Der Gipfel gab sich mit überschaubaren Arbeitsaufträgen an die Finanzminister zufrieden: Die Bankenunion soll vorangetrieben werden. Dafür soll ein Notfall-Puffer geschaffen werden, sollten bei Bankenpleiten die Mittel des Fonds zur Bankenabwicklung nicht ausreichen. Unumstritten ist außerdem die Weiterentwicklung des Euro-Rettungsfonds ESM zu einem Europäischen Währungsfonds.

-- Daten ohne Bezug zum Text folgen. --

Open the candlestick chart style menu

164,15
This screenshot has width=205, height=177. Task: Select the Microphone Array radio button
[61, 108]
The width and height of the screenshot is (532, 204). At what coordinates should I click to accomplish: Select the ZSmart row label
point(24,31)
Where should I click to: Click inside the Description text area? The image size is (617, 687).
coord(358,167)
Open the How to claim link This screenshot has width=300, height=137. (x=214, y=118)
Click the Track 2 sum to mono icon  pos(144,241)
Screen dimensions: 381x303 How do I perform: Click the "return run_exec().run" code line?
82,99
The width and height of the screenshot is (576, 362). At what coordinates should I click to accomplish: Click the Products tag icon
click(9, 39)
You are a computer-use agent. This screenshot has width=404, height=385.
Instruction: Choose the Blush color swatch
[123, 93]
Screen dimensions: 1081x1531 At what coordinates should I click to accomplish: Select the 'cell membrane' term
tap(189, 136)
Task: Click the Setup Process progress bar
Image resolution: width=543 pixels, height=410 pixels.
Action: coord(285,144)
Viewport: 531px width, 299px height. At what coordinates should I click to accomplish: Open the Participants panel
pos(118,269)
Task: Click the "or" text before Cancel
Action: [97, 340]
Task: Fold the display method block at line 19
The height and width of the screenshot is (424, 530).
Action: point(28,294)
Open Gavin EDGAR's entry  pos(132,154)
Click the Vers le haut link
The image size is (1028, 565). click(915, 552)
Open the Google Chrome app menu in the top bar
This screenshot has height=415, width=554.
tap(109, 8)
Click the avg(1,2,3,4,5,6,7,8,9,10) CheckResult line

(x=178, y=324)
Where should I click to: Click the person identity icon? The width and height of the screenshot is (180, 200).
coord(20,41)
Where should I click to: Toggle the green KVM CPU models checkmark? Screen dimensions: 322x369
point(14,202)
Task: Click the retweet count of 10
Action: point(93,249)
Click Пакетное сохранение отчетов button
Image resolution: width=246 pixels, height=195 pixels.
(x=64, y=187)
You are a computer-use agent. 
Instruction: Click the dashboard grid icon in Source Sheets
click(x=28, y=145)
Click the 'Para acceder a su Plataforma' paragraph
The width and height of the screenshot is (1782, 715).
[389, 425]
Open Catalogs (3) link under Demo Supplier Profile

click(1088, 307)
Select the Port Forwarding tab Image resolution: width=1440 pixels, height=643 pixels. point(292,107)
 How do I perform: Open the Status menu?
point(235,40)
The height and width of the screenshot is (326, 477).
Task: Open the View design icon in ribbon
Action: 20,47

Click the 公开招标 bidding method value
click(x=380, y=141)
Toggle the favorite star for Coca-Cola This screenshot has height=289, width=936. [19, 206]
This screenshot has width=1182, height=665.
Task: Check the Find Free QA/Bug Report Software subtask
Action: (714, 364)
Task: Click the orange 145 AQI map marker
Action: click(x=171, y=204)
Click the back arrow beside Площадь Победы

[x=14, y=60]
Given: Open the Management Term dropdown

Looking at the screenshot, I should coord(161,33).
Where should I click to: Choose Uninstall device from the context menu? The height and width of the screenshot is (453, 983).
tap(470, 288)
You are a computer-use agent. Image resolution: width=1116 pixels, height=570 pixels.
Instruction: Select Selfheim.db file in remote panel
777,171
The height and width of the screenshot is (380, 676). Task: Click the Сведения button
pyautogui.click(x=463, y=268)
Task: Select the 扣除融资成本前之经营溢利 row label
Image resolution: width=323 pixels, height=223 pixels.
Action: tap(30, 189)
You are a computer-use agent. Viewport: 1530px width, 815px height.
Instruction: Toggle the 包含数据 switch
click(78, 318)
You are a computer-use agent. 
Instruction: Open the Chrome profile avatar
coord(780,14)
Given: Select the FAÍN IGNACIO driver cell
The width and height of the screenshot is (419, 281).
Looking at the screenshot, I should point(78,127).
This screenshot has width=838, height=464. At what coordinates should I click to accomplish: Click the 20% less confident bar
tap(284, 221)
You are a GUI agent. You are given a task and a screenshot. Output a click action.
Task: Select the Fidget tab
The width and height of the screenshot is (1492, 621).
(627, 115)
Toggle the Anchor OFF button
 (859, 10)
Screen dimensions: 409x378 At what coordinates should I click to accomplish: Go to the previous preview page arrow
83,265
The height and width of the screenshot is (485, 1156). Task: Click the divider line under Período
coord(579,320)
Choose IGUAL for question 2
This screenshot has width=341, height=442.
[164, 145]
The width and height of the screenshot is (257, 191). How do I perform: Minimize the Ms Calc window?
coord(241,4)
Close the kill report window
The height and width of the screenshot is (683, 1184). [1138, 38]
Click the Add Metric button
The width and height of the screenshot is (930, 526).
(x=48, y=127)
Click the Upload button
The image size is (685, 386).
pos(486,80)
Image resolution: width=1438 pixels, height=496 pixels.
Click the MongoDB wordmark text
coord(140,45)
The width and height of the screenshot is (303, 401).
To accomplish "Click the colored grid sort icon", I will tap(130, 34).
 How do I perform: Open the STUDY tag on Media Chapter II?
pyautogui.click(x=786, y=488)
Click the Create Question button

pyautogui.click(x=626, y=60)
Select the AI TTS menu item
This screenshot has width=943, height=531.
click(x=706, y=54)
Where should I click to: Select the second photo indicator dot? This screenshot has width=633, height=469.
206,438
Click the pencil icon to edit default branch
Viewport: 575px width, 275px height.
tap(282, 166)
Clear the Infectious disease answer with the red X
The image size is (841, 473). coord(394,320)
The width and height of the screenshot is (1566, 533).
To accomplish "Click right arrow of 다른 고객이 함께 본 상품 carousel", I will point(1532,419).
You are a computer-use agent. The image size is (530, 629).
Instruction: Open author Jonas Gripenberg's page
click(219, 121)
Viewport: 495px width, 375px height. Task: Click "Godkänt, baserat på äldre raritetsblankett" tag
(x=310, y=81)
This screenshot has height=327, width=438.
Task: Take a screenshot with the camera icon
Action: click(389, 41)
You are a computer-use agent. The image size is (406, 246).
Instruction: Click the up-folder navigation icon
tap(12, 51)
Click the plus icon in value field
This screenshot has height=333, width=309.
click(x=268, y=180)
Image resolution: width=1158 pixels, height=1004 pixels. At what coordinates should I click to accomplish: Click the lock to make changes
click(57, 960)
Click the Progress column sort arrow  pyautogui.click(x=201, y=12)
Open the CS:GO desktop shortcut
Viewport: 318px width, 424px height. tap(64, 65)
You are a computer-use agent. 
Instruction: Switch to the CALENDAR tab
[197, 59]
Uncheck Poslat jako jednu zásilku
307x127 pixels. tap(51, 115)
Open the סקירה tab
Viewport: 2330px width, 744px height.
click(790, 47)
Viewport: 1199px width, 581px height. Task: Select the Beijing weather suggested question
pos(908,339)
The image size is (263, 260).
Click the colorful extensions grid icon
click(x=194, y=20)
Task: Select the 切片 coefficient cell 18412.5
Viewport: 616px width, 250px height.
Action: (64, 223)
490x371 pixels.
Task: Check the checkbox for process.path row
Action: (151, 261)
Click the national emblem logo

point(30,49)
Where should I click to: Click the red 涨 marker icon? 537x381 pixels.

Die Ergebnisse zur Reform der Euro-Zone fallen auch deswegen so spärlich aus, weil die geschäftsführende Regierung in Berlin nicht sprechfähig ist. Merkel kann sich nicht festlegen, um die SPD nicht bei den möglichen Koalitionsgesprächen zu verprellen. Immerhin kündigen Merkel und Macron nach dem Gipfel gemeinsam an, bis März die deutschen und französischen Pläne zur Reform der Euro-Zone abzugleichen. Merkel sagt: „Ich will es, und wo ein Wille ist, da ist auch ein Weg.“ Mit dieser Ansage setzt sie indirekt auch ein Ultimatum für die Gespräche mit der SPD in Berlin: Bis März will sie also die Regierungsbildung in Berlin abgeschlossen haben.

Neuer Ärger bei den Brexit-Verhandlungen?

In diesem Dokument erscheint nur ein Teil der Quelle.